● **YOUR INSTRUCTIONS**
Take the entries that follow and return only the lines from the one with "The width and height of the screenshot is (378, 600)." through the final line, leaving every picture behind.

● **RECORD EXCERPTS**

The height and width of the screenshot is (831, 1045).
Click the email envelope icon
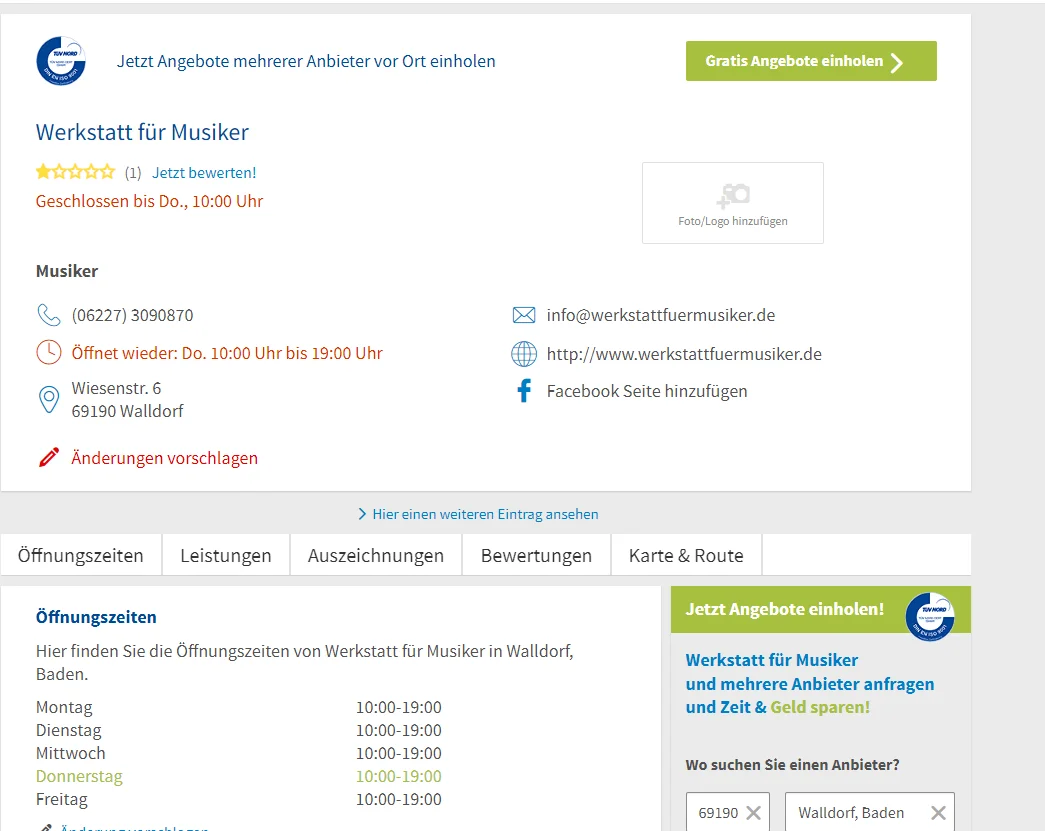[524, 315]
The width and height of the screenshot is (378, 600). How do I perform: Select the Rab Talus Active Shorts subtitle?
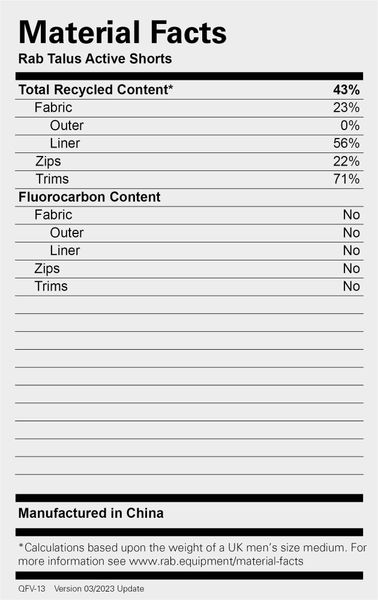tap(95, 59)
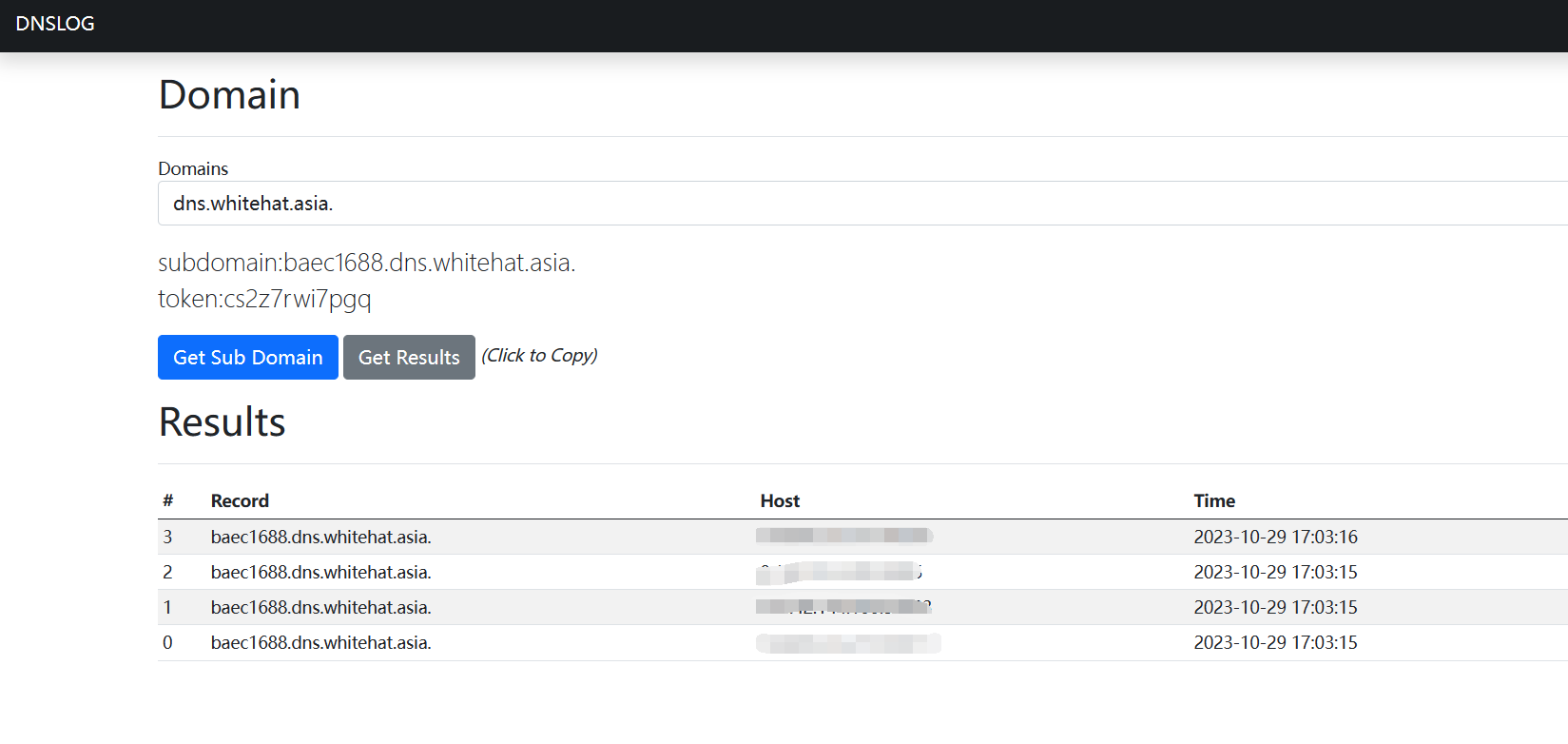The width and height of the screenshot is (1568, 744).
Task: Copy the token cs2z7rwi7pgq text
Action: [264, 299]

● **EXERCISE RESULT**
The width and height of the screenshot is (378, 600). How do I perform: Select the Rab Talus Active Shorts subtitle?
tap(95, 59)
The width and height of the screenshot is (1568, 744).
Task: Copy the token cs2z7rwi7pgq text
Action: [264, 299]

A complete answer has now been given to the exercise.